Network Share Applications

Many organizations put trusted installers on a network share that employees can use. Those installers can be elevated automatically from the shared network location by assigning an elevation policy to the network share location.

There are different options to elevate rights to launch applications from a network share location.

  • One option is to create a file specification filter setting the path for the network share location. Then use that filter in a policy to apply administrative rights to all application launches from that path.
  • The other option is to download the Application Control - UNC Elevation Policy Template via Config Feeds and customize the template.

Applying Administrator Rights to a Network Share

Creating the Filter

  1. In the Privilege Manager Console navigate to Admin | Filters.
  2. On the Filter page, click Create Filter.
  3. On the New Filter page, select the platform. This can be either Both Windows / macOS, Windows, or macOS. For this example, select Windows.
  4. From the Filter Type drop-down select File Specification Filter. This also allows you to link in hashes or signatures.
  5. Enter the name and a description for the filter, for example "network share" and "filter to elevate applications installed from network share".
  6. Click Create.
  7. Add the Path that points to your Fileshare folder, click Save Changes. Use the same UNC path format for both macOS and Windows endpoints.

Creating the New Policy

  1. Navigate to Computer Groups | Windows Computers.
  2. Select Application Policies.
  3. Click Create Policy.
  4. In the policy wizard select Controlling, click Next Step.
  5. In the policy wizard select Elevate, click Next Step.
  6. In the policy wizard select Run Silently, click Next Step.
  7. In the policy wizard select Installer Packages, click Next Step.
  8. In the policy wizard select Existing Filter.
  9. Search and add the network share path filter previously created.
  10. Click Update.
  11. Click Next Step.
  12. Name your policy and enter a description.
  13. Click Create.
  14. Set the Inactive switch to Active.

Using the UNC Elevation Policy Template

Use the UNC Elevation Policy Template to create a customized policy that lets you scan a network share and automatically elevates launches of MSI and EXE files from that share.

  1. Navigate to Admin | Config Feeds.

  2. Expand Privilege Manager Product Configuration Feeds.

  3. Expand Application Control Solution.

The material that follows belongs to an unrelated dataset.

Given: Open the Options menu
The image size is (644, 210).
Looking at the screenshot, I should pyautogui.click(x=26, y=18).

  4. Locate the Application Control - UNC Elevation Policy Template and click the Install link. The template is installed.

  5. Navigate to Admin | Folders.

  6. In the folder tree open Privilege Manager Solutions | Application Control | Policies | macOS or Windows policies | Privilege Management.

  7. Click Create.

  8. From the template drop-down select UNC Share Elevation Policy.

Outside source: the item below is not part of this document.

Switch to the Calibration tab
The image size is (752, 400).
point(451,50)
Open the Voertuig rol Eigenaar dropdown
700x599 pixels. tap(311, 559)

  9. Enter a name and description.

  10. Enter the UNC Path to the network share. Use the same UNC path format for both macOS and Windows endpoints.

  11. Click Create.

  12. The Policy is created, but needs some attention. Confirm that this is an elevation policy and click Set as Elevate.

    policy

  13. Change the priority based on how this policy needs to interact with other policies for your organization, click Save Changes.

  14. Set the Inactive switch to Active.